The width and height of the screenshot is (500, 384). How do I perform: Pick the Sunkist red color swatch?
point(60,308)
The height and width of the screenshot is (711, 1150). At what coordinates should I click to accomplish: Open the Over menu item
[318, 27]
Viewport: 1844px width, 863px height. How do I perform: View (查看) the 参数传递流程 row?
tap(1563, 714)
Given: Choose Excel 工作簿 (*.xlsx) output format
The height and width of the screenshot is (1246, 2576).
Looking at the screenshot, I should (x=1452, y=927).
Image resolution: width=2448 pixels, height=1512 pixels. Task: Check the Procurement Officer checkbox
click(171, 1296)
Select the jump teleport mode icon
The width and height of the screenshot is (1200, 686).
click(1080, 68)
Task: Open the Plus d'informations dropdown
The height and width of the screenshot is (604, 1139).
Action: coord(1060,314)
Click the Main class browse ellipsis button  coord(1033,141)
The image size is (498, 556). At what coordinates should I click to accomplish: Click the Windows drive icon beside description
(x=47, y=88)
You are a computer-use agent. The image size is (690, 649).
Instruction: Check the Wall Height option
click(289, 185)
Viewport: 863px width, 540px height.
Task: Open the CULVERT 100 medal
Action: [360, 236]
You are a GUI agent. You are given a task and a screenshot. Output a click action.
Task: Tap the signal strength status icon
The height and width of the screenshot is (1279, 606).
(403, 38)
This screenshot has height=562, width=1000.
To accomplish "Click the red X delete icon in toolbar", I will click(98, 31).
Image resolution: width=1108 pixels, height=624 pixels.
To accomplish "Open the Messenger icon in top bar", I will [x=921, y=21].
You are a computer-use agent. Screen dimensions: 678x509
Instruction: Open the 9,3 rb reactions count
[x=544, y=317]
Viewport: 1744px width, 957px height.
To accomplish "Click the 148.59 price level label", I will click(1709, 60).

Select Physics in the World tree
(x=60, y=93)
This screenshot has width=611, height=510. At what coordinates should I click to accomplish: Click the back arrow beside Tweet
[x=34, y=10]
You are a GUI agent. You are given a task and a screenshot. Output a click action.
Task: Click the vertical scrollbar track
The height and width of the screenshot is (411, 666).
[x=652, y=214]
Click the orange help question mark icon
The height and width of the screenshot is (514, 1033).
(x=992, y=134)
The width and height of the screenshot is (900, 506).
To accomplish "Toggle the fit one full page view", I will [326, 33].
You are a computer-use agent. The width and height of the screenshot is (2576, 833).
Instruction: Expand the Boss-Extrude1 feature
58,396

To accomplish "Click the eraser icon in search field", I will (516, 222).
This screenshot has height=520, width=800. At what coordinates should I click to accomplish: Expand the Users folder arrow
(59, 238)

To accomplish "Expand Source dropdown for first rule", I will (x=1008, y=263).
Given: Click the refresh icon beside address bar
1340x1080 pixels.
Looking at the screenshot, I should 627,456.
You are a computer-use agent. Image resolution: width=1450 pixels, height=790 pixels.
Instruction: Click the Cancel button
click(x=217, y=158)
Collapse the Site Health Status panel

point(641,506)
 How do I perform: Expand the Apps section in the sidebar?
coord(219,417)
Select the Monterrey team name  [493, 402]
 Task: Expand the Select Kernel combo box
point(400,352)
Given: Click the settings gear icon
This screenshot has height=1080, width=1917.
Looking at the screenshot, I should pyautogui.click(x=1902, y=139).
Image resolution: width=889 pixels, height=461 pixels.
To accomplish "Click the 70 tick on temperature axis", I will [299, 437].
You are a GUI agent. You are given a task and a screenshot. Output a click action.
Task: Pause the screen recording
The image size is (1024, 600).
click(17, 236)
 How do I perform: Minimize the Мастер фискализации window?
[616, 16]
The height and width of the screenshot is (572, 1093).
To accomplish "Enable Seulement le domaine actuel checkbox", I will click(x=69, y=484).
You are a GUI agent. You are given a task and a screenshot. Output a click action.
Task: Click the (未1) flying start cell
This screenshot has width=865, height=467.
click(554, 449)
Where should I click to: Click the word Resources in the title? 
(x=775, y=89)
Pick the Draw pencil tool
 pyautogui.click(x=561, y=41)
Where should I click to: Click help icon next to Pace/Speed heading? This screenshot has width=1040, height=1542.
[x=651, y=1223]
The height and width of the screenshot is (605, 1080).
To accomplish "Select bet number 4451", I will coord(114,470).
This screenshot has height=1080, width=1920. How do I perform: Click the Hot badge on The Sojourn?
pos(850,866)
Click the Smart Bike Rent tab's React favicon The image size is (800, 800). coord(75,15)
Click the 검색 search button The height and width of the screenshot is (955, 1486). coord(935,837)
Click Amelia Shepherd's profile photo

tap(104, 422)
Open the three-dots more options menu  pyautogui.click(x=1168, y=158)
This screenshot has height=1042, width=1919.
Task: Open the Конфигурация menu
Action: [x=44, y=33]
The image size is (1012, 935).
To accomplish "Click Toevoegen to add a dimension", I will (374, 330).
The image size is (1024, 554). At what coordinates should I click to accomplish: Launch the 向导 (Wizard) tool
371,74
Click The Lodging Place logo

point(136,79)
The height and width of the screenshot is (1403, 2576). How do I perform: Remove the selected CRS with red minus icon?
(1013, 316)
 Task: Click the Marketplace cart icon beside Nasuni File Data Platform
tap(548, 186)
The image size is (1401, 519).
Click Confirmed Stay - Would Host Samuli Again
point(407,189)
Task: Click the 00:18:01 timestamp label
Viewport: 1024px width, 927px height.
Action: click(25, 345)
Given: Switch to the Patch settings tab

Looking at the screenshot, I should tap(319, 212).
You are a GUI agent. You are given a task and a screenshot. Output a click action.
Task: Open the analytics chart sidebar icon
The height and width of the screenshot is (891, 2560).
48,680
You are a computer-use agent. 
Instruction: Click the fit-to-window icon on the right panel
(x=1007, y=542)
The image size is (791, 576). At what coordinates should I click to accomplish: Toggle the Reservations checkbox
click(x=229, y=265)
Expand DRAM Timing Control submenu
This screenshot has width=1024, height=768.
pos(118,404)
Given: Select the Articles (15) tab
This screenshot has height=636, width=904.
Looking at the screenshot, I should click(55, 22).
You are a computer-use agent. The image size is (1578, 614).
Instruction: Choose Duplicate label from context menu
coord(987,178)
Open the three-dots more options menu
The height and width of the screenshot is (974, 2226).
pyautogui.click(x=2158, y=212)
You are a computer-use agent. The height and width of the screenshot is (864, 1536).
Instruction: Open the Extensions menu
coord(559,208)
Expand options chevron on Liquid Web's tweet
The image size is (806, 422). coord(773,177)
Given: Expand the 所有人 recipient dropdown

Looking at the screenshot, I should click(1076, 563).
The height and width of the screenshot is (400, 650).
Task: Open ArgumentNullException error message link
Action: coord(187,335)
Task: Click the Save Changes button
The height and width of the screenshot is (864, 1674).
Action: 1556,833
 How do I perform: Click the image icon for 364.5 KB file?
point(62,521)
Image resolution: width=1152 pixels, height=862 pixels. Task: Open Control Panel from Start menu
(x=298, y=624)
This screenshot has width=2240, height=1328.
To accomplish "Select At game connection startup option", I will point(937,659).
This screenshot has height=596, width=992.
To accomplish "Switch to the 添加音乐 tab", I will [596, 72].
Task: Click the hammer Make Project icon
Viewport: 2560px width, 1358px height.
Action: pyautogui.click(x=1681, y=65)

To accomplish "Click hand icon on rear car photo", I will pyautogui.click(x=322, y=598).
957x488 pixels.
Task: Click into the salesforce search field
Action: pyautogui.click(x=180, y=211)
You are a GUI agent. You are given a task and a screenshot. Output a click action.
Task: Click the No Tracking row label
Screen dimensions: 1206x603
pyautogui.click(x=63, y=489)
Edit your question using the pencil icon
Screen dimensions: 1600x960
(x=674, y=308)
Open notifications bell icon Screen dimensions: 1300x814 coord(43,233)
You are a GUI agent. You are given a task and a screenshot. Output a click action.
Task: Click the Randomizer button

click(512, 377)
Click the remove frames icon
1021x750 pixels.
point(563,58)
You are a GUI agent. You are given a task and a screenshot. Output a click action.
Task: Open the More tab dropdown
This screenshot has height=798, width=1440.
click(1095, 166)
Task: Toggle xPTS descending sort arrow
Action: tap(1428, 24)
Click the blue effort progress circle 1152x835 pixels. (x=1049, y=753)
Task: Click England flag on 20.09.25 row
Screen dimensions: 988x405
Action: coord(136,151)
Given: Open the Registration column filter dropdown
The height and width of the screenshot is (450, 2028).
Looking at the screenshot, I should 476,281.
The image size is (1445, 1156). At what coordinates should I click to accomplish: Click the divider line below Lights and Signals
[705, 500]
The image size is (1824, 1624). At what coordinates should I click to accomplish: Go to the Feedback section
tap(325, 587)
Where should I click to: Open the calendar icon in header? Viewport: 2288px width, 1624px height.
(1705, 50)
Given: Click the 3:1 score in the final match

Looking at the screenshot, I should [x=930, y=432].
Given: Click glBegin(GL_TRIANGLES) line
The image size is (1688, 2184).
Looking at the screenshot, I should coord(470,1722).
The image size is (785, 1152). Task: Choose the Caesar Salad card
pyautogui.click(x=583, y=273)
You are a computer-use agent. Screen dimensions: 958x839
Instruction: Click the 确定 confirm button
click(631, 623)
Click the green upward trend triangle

-------------------------

**WHAT TO DO:**
Can you render the rows above, from the line containing "This screenshot has height=562, width=1000." through the line containing "(x=992, y=134)", as a numbered list that leaves out blank lines?

**RESULT OF THE EXERCISE:**
1. This screenshot has height=562, width=1000.
2. To accomplish "Click the red X delete icon in toolbar", I will click(98, 31).
3. Image resolution: width=1108 pixels, height=624 pixels.
4. To accomplish "Open the Messenger icon in top bar", I will [x=921, y=21].
5. You are a computer-use agent. Screen dimensions: 678x509
6. Instruction: Open the 9,3 rb reactions count
7. [x=544, y=317]
8. Viewport: 1744px width, 957px height.
9. To accomplish "Click the 148.59 price level label", I will click(1709, 60).
10. Select Physics in the World tree
11. (x=60, y=93)
12. This screenshot has width=611, height=510. At what coordinates should I click to accomplish: Click the back arrow beside Tweet
13. [x=34, y=10]
14. You are a GUI agent. You are given a task and a screenshot. Output a click action.
15. Task: Click the vertical scrollbar track
16. The height and width of the screenshot is (411, 666).
17. [x=652, y=214]
18. Click the orange help question mark icon
19. The height and width of the screenshot is (514, 1033).
20. (x=992, y=134)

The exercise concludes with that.